琥珀色のエレベーターの中で、カルヴァーズは新聞に目を落とし、ヒューコは減っていく階数表示を眺めている。


カルヴァーズは先ほどのぼろぼろの黒装束を着替え、艶のある黒くゆったりとしたシャツに、黒いパンツに革靴、ローブを羽織っている。ヒューコも身だしなみを整え、深い紫色のワンピースの上にローブ、足には緑色のローファーを履いている。


二人ともエレベーターの壁に背を預けたまま、同時にあくびをした。あくび交じりにカルヴァーズが言う。

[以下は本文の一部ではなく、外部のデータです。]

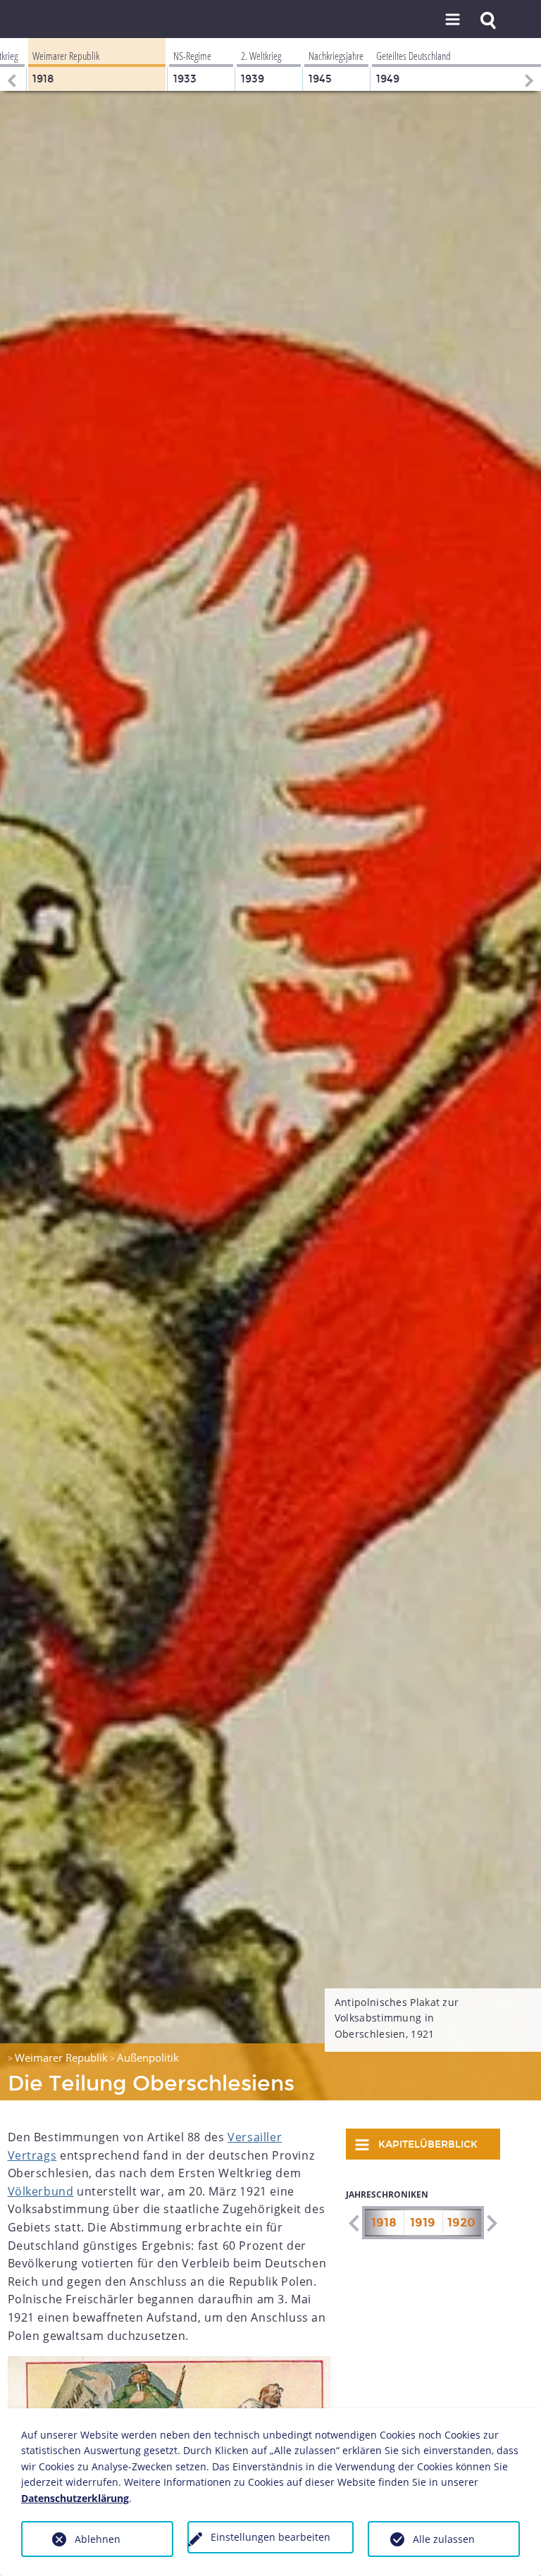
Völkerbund (41, 2191)
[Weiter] (530, 64)
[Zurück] (10, 64)
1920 (461, 2222)
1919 (422, 2222)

「この見出し見てみろよ、ヒューコ。『創出魔法』の登録数が10000を超えたみたいだぞ」


「へー、数年前は確か6000を超えたくらいでしたっけ。すごいスピードですね。そういえば魔法許可局の前も、毎日クリエイターたちが列を作ってますよ」


「日々、街全体が魔法の研究に励む、それで魔法文化の代謝がよくなる、その結果、自由な新しい魔法が生まれる・・・結構なことだ」


「といっても新しい魔法が正式に登録されるのは100件のうちの一つ以下ですよ。自由なのに、狭き門ですよ」


「何も登録されるだけが創出魔法じゃないさ。例えばさっきの目覚まし生首がいい例だ」


「いやいや、あれはサイッアクです。二度と創らないでください」


「残念、それはできない約束だな。なんせ里親が決まったんだ」


「え!あんな変な物の権利を買うお店があるんですか!?」


「ジョーク・グッズ・ショップだよ。契約書もサインして、レシピも先日送った。ほとんどタダ同然の金額だけどな」


「シンジラレナーイ。世の中どうかしてますー」


「世の中、面白い方向に向かおうとしているだけだ。それにヒューコ、今日の朝食は、あの生首のおかげで食べられていると言っても過言じゃないんだ。あいつに感謝しろよ?」


ヒューコは得意げにウインクする生首を想像して、うへえと顔をゆがめた。


それからわずかしてチーンと鐘を打つ音が鳴り、一階への到着を告げた。ゆっくり扉が開いた先にはロビーが広がり、さらにその先から差してくる朝陽が大理石の床に反射していた。


「おはようございます。お二方とも」


ロビーにいたのはマンションのフロントマンであるベルゼット氏だ。手に銅のじょうろを持っているので、どうやらロビーの観葉植物に水をやっていたらしい。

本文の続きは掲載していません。